Ein Schüler verklagt den Staat

März 2017, Prozessbeginn am Kölner Landgericht: Der 22-jährige Nenad Mihailovic verklagt das Land Nordrhein-Westfalen, weil er auf eine Schule für geistig Behinderte gehen musste. Elf Jahre lang ging Nenad auf eine Förderschule für Geistige Entwicklung, obwohl er nicht geistig behindert ist. Wie konnte es passieren, dass ein normal begabtes Kind auf einer Schule für geistig Behinderte festgehalten wurde?

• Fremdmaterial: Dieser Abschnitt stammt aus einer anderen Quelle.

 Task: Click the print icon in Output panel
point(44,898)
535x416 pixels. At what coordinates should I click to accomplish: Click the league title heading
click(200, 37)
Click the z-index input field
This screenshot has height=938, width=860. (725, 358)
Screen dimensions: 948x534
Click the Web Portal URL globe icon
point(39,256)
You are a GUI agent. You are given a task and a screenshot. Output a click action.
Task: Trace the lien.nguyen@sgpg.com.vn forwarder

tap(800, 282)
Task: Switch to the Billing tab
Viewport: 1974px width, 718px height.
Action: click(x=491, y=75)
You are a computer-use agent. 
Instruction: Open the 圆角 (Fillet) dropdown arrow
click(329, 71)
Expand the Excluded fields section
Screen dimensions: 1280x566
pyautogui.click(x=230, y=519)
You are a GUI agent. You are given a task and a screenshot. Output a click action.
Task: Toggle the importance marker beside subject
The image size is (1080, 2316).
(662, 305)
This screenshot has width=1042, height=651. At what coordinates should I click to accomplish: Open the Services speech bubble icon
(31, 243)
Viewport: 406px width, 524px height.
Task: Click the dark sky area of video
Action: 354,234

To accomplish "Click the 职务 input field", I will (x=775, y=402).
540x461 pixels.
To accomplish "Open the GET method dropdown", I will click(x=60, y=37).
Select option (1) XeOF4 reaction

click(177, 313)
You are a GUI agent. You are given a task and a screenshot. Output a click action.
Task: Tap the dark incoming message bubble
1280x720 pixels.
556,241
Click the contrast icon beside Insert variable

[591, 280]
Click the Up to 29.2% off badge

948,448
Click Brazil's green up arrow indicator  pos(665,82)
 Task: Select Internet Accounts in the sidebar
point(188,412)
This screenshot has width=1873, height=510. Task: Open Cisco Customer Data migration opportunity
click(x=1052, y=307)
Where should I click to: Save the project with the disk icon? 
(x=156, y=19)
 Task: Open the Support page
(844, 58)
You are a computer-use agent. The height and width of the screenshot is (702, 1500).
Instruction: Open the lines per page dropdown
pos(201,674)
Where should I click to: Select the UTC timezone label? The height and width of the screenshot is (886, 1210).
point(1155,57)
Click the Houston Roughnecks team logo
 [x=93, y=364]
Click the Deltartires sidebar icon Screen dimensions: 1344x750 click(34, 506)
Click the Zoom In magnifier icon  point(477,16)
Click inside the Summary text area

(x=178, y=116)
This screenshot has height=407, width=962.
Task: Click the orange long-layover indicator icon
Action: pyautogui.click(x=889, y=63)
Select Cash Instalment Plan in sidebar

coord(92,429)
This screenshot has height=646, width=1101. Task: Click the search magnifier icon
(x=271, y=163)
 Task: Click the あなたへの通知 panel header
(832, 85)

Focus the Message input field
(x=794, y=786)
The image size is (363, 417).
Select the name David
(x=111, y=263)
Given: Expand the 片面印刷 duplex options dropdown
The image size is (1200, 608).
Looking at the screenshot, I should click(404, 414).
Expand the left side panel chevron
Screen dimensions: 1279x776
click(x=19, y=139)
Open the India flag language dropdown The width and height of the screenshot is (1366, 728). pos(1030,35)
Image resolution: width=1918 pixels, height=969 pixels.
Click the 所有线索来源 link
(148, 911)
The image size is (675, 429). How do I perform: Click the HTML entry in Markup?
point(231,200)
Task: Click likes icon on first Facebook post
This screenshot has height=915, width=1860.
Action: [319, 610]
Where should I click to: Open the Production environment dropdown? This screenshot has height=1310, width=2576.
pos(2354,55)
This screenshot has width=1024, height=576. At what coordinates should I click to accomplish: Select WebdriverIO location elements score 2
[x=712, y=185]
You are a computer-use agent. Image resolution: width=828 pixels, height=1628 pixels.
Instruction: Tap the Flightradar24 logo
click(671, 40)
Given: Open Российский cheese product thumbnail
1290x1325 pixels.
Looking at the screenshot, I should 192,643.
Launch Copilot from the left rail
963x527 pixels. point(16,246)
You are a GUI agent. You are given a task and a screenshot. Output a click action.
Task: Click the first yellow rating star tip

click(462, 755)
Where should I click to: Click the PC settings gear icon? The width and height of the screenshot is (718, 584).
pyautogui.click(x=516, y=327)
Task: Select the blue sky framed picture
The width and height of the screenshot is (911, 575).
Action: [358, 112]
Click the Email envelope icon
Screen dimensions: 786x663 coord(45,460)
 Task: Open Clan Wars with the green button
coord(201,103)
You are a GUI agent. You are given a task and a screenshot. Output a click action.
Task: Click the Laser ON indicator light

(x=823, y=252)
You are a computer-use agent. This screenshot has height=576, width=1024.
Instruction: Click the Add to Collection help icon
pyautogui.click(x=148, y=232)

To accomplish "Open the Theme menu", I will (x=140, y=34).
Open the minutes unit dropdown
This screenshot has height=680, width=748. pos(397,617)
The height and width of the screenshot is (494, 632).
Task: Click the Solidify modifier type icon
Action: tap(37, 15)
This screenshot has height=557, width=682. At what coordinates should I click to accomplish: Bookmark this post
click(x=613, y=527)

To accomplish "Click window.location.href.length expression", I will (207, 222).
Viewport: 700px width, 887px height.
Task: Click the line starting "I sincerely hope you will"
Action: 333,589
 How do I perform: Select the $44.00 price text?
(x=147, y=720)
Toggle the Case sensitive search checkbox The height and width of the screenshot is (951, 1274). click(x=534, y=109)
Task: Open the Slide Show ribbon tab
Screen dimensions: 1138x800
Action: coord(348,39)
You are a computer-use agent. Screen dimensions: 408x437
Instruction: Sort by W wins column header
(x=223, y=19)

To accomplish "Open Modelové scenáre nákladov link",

Und ist er vielleicht kein Einzelfall? Als Nenad eingeschult wurde, konnte er kein Deutsch. Er sprach nur Romanes, die Sprache der Roma. So wie seine Eltern, die vor Krieg und Elend aus Serbien nach Deutschland geflohen waren. Die Lehrer beauftragten damals einen Sonderpädagogen, den verängstigten Jungen zu begutachten. Das Ergebnis: Nenad habe einen IQ von 59. Damit galt der damalige Erstklässler als geistig behindert. Sein Fall stellt das System infrage, wie der Förderbedarf eines Schulkindes ermittelt wird. Wie konnten sich hoch qualifizierte Experten im Fall Nenad so irren?